◆ TASK INSTRUCTIONS
Check each line of the records below and collect those that include the word "agent".

================

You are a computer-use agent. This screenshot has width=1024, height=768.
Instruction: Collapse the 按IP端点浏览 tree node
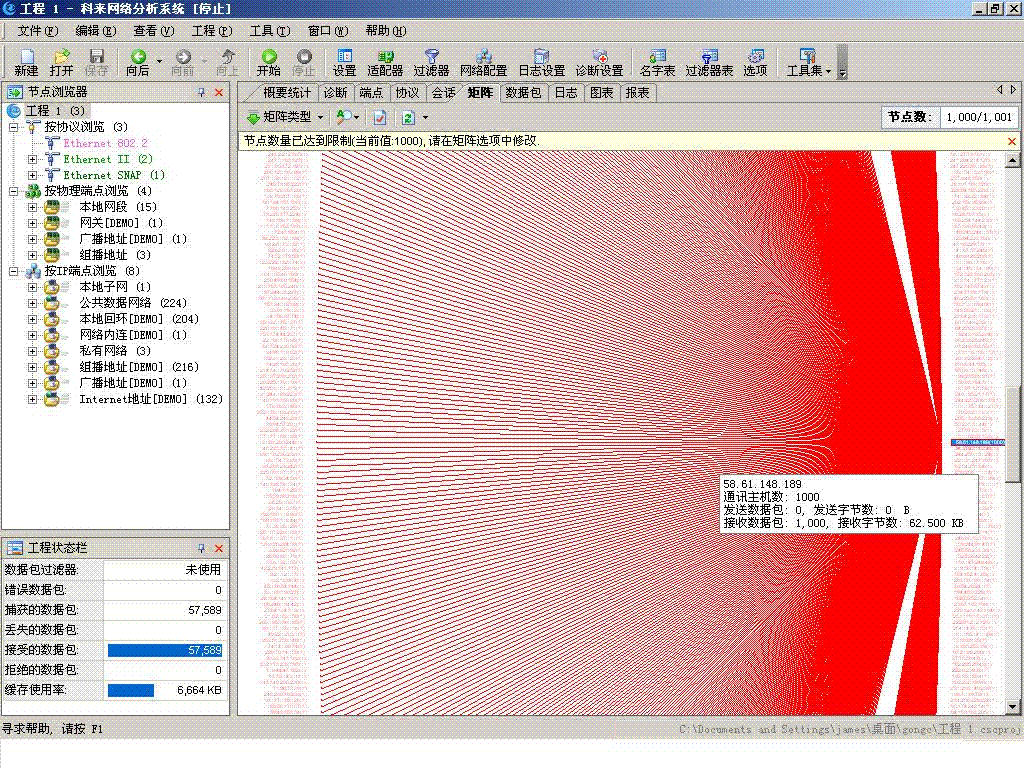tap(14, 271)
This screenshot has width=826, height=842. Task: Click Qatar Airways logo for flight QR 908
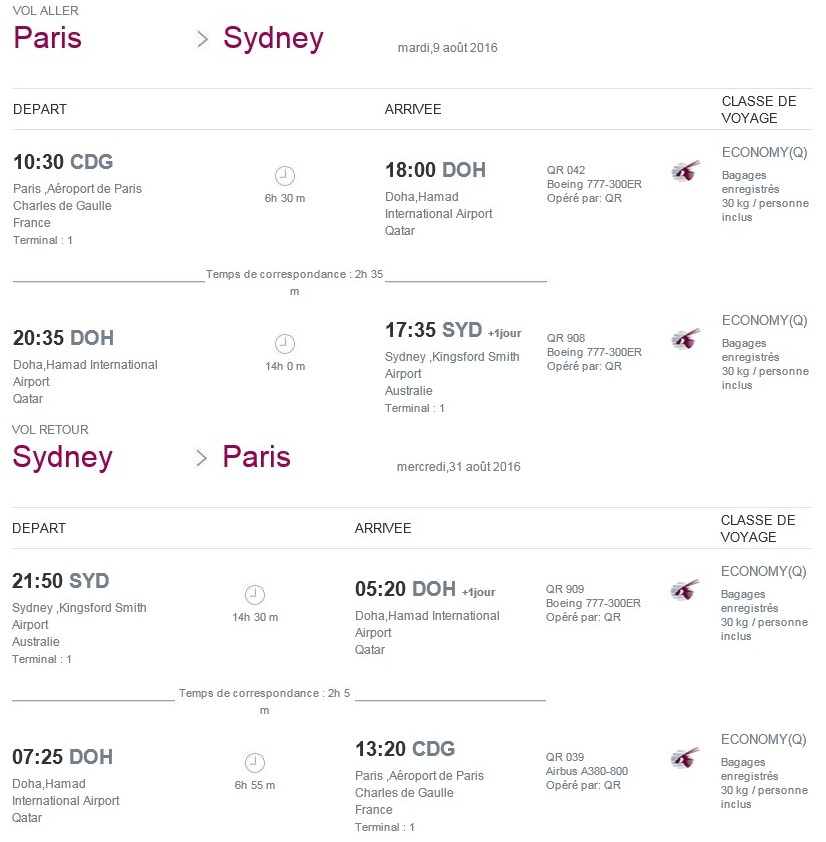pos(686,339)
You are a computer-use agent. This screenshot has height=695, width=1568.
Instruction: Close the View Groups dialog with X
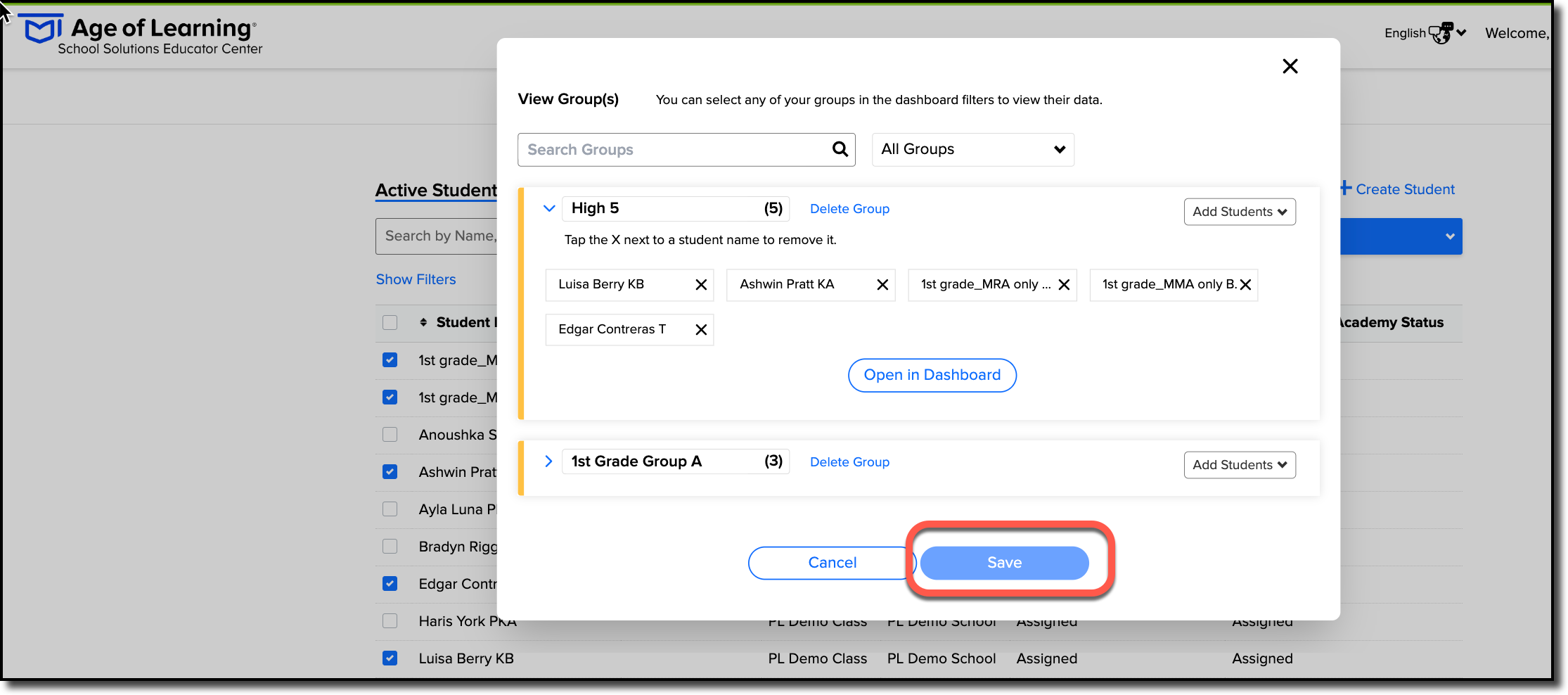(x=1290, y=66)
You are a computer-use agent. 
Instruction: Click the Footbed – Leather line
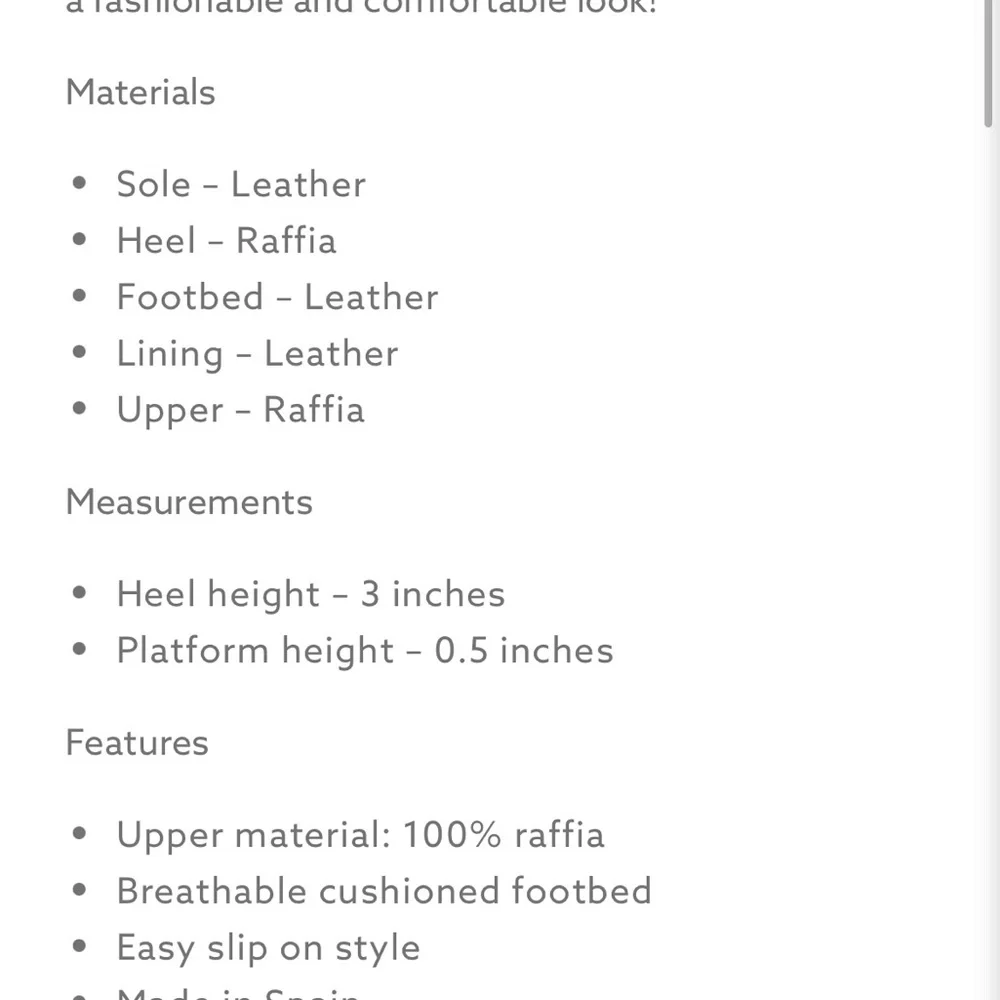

================

◆ EXPECTED ANSWER
You are a computer-use agent. This screenshot has width=1024, height=768.
You are a computer-use agent. This screenshot has height=695, width=1568.
You are a computer-use agent. 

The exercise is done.